How to Fix Brown Spots in the Lawn From Dog Urine
When a dog urinates on the lawn, it often causes a dried-up brown spot to form. A lawn that is well cared for can start to look shabby very quickly if your dog or your neighbors’ dogs keep peeing on it. The urine from both male and female dogs causes brown spots because urine is high in nitrogen. This excess of nitrogen causes burning in the same way over-fertilization does.
Prevent nitrogen spots by dousing the urine with water as soon as possible. This helps dilute the urine and can actually make it into beneficial fertilizer. If the dog tends to pee in the same area, give that area water once or twice a day. Urine that is diluted within eight hours usually doesn’t leave a patch.
Reduce the amount of nitrogen fertilizer you use in areas where a dog urinates frequently, or eliminate nitrogen altogether for that area. It is an excess of nitrogen that causes the burning, so brown spots should be reduced without the extra nitrogen in the soil.

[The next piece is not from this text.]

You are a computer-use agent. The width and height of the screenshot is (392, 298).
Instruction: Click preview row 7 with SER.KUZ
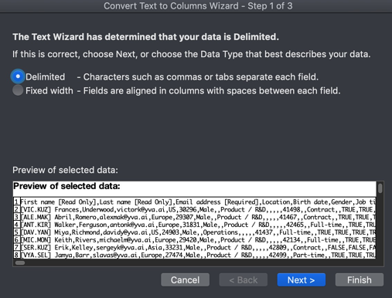(x=195, y=247)
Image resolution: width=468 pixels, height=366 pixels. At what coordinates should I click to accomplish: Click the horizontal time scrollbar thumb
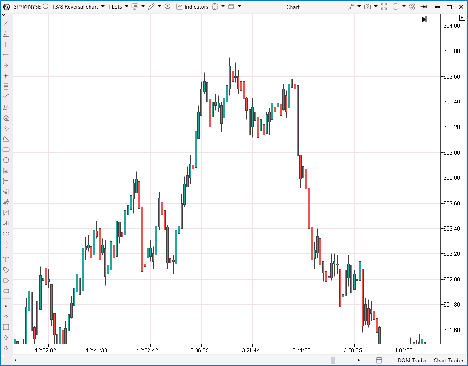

Rake away the dried-up grass in a brown spot to expose the soil underneath. Use a garden fork to turn up and aerate the top few inches of the soil.
Sprinkle grass seed liberally over the turned up soil. Make sure all areas of the patch are covered with seed.
Cover the seeds with a thin layer of compost. There should be just enough compost to cover the seeds. Tamp the compost down gently with your foot.
Water the seeds in well, and make sure the area stays moistened while the seeds are germinating.
Give your dog more water to drink. You can lessen the damage your own dog does to your lawn by making sure it gets lots of water. This will make the nitrogen content of the urine lower, which will reduce brown patches on the lawn.
- Give your dog more water to drink. You can lessen the damage your own dog does to your lawn by making sure it gets lots of water. This will make the nitrogen content of the urine lower, which will reduce brown patches on the lawn.